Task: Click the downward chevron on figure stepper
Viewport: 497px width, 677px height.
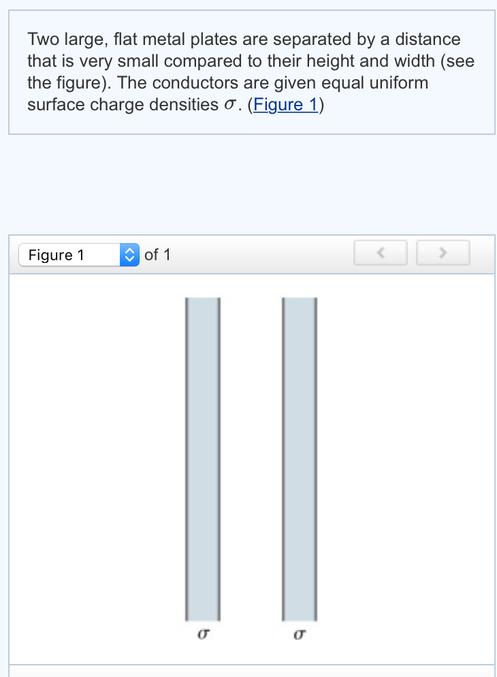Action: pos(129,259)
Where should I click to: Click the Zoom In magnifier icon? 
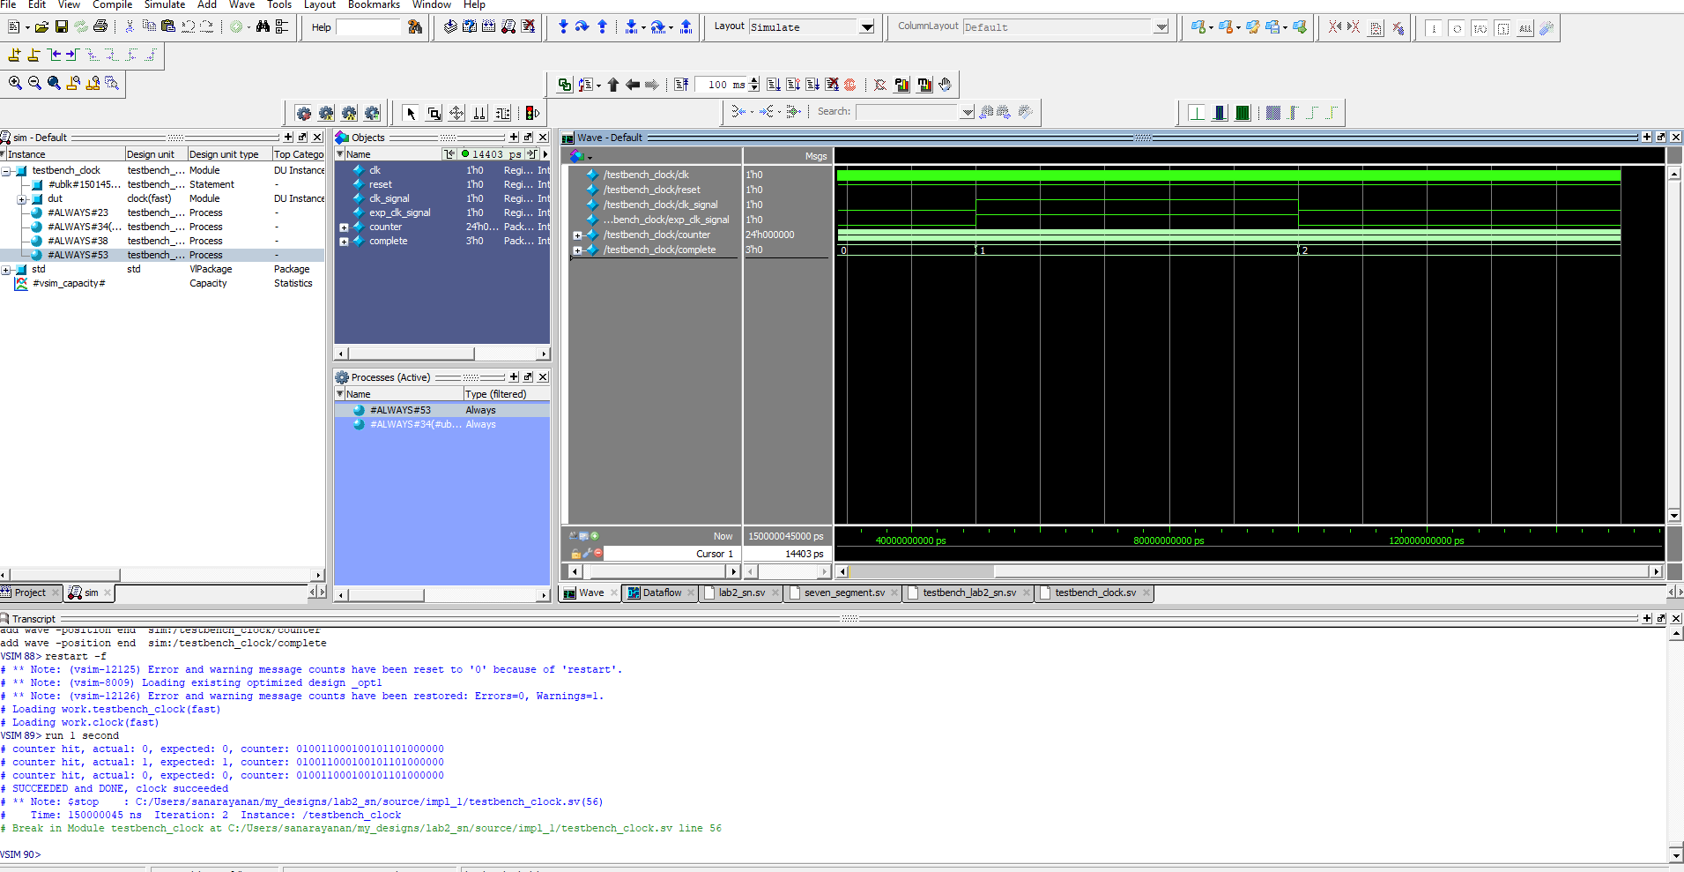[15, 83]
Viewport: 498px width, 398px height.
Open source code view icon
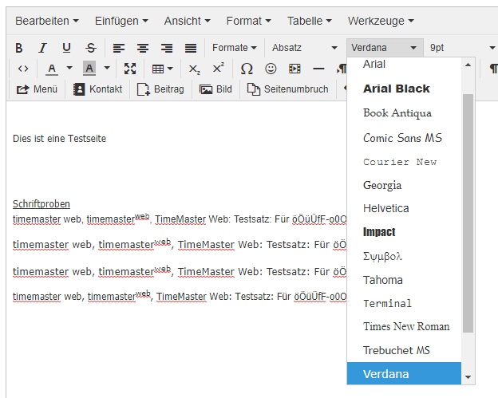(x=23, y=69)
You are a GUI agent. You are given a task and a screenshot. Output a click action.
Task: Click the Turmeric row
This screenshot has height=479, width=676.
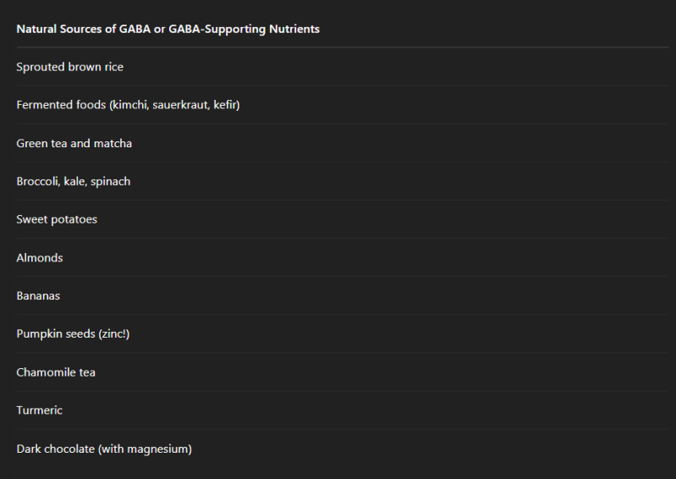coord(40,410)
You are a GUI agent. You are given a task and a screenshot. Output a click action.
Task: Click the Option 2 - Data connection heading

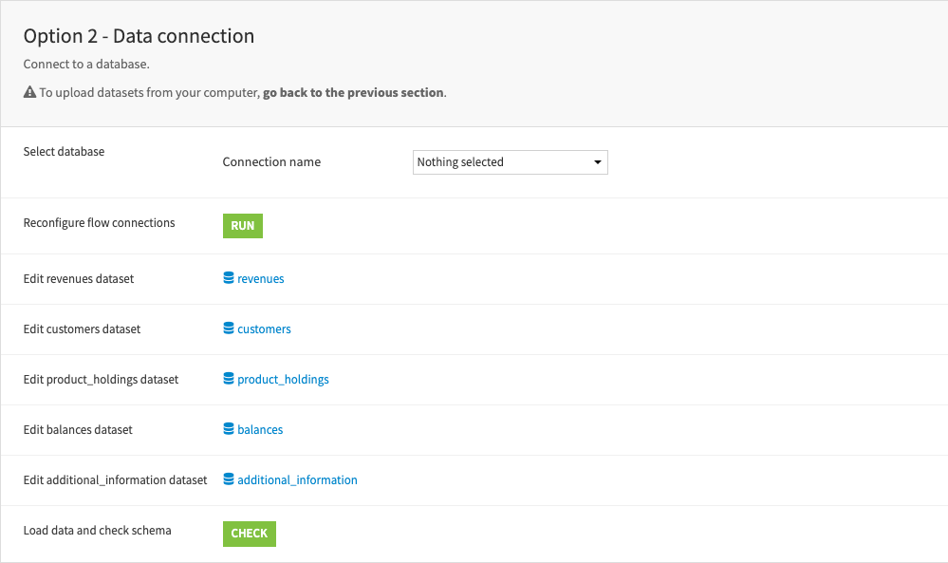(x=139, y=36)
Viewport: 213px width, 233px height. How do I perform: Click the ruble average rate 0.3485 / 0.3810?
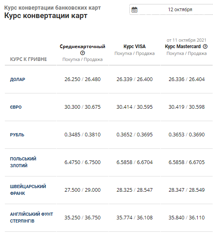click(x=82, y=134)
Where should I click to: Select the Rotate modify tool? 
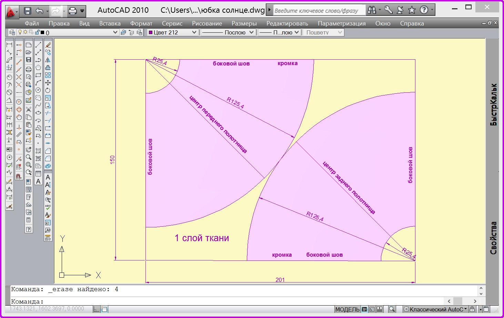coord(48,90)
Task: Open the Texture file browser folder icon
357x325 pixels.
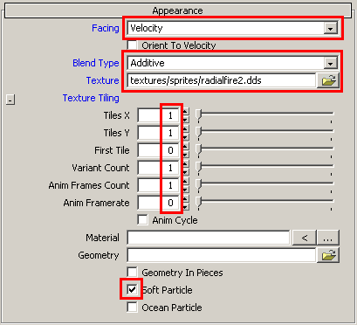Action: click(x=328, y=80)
--
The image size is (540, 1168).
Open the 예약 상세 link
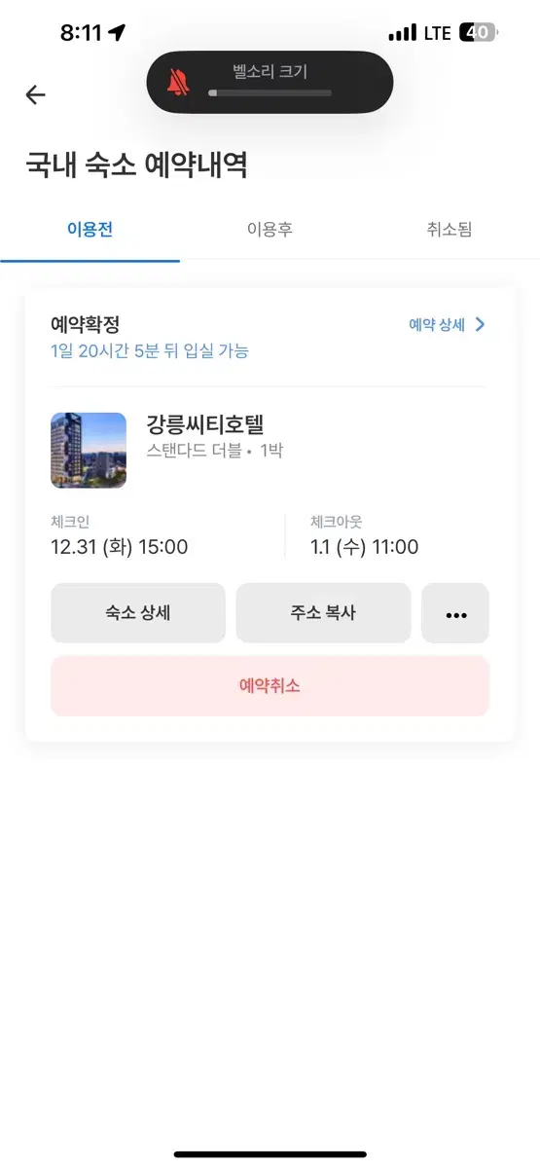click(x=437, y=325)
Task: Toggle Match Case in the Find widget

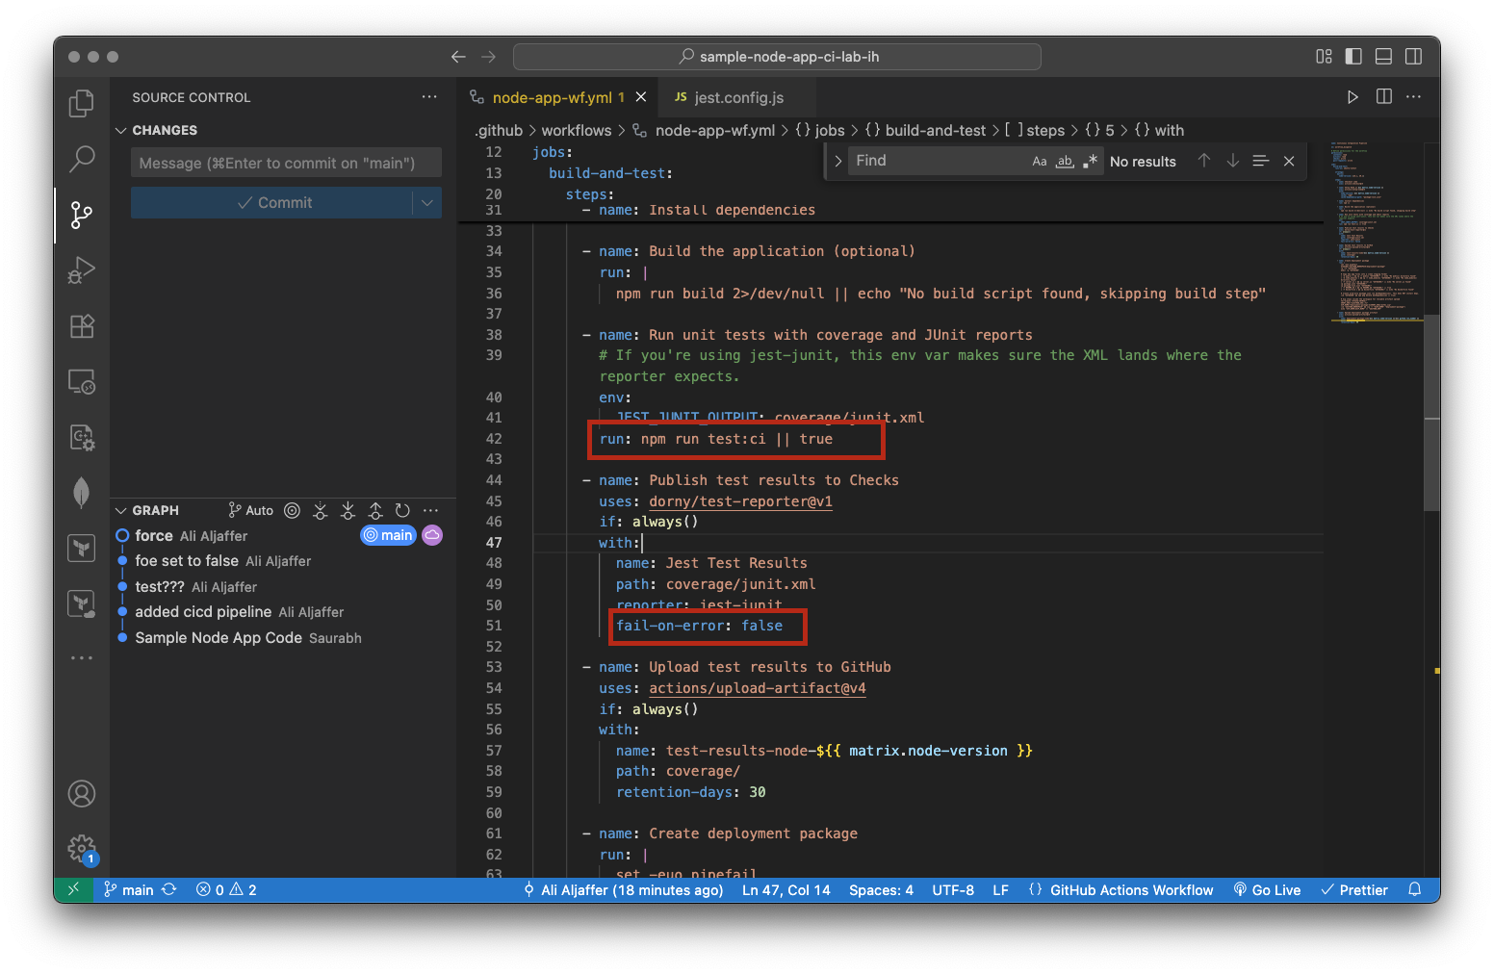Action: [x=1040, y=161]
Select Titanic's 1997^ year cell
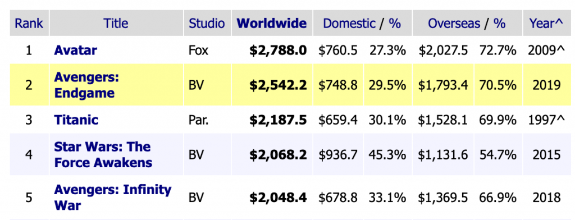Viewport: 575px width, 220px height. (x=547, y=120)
==
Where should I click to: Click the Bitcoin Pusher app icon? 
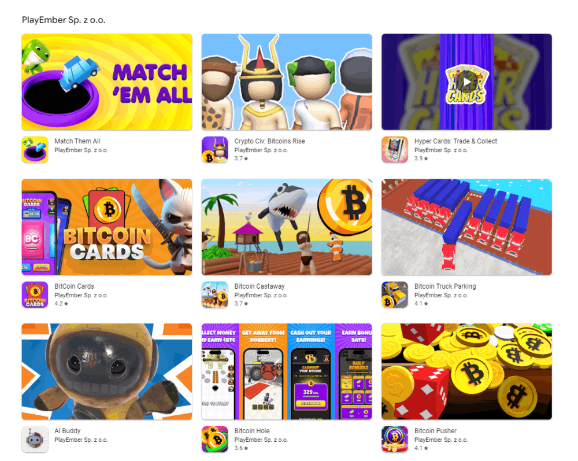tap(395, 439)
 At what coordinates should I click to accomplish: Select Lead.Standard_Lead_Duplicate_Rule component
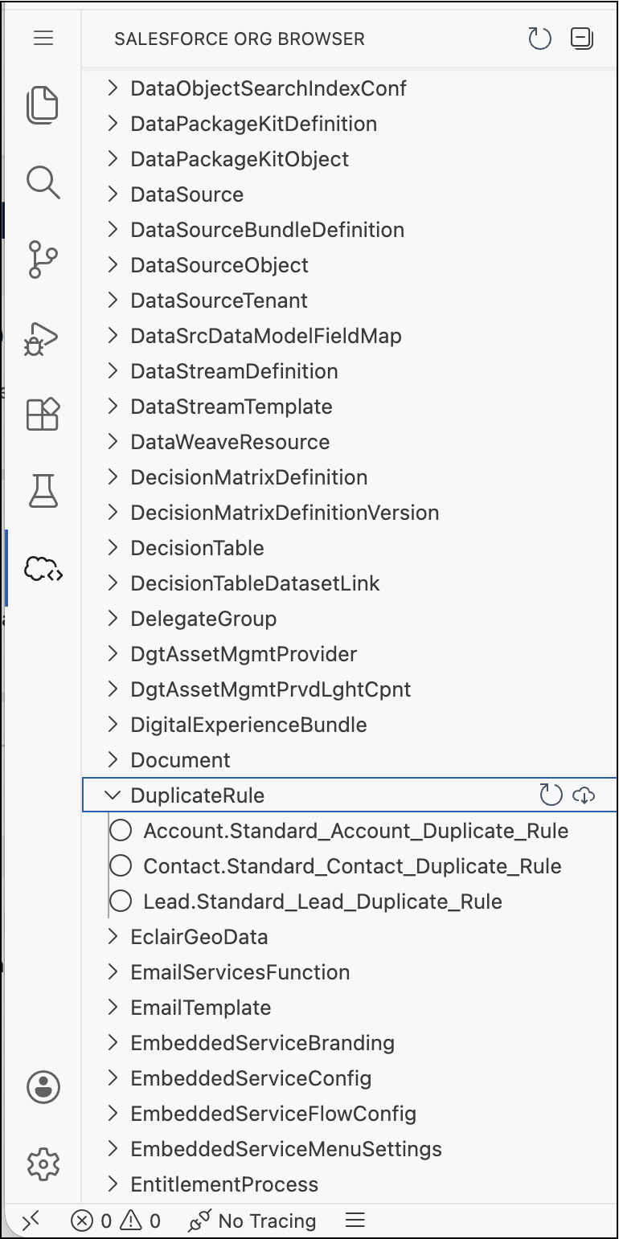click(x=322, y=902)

> _Work to be completed_: Treat the line with "Task: Click the downward" as the start and the line with "Viewport: 498px width, 398px height." as the end, and return exactly that span of the data above, both ends included, without pictures.

> _Answer section_:
Task: Click the downward chevron on figure stepper
Viewport: 497px width, 677px height.
Action: pos(129,259)
Where should I click to: Click the Zoom In magnifier icon? 
[15, 83]
Viewport: 498px width, 398px height.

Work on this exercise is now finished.